He can still graze cows and plant crops on that 50' wide swath.They aren't taking title to the property, it is an easement. They are paying him well for it too. It isn't "forever". Many pipelines are abandoned .
SIV, I would like to introduce you to Mr. Jack Shit. You and he know the same amount about pipeline easements. Right now it cuts through grazing and crops, later the owner could have other uses in mind. Someone could want to build a stadium, a nuclear power plant, or an alien landing pad in twenty years, but he can't sell it because the easement conflicts with construction. Good luck trying to get the company to relocate it later if you have a use that requires a relocation.
I said this elsewhere: A argument that the owner is not damaged by eminent domain or is not damaged very much is beside the point. Why does the government and a corporation get to decide how much damage it is okay to do to this individual? This is about the ethics of Eminent Domain. Does eminent domain comport with libertarian values, if so, what are it's limits?
This is the second thread and the eminent domain supporters have yet to address these core issue. Make some real arguments, I love the utility of the pipeline, but I keep hearing justifications and not reasoned arguments.

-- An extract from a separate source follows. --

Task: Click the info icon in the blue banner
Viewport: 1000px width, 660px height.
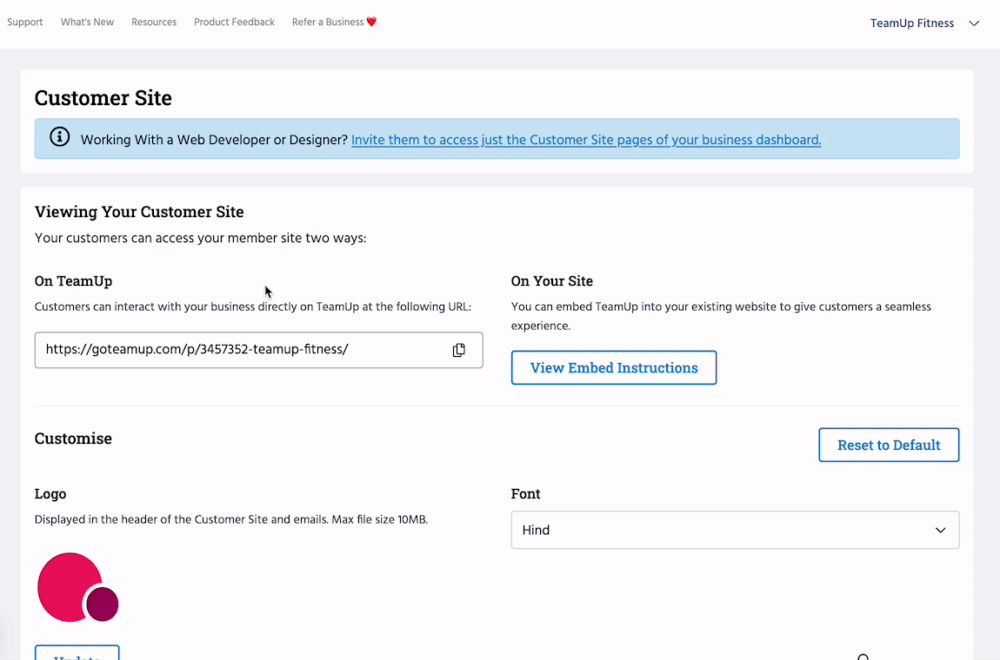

I came across harsher than intended. But my point stands that we need an argument on the ethics and limits of Eminent Domain and not an evaluation of how much damage was done to the vitims.
This is actually a good article.
This is an excellent article--a citizen using his right to his property to fight off the corporate distortion of his land. More like these please.
Caveat: poor fella probably already has MTBE (specifically the water-soluble E) in his water from leaking gas wells.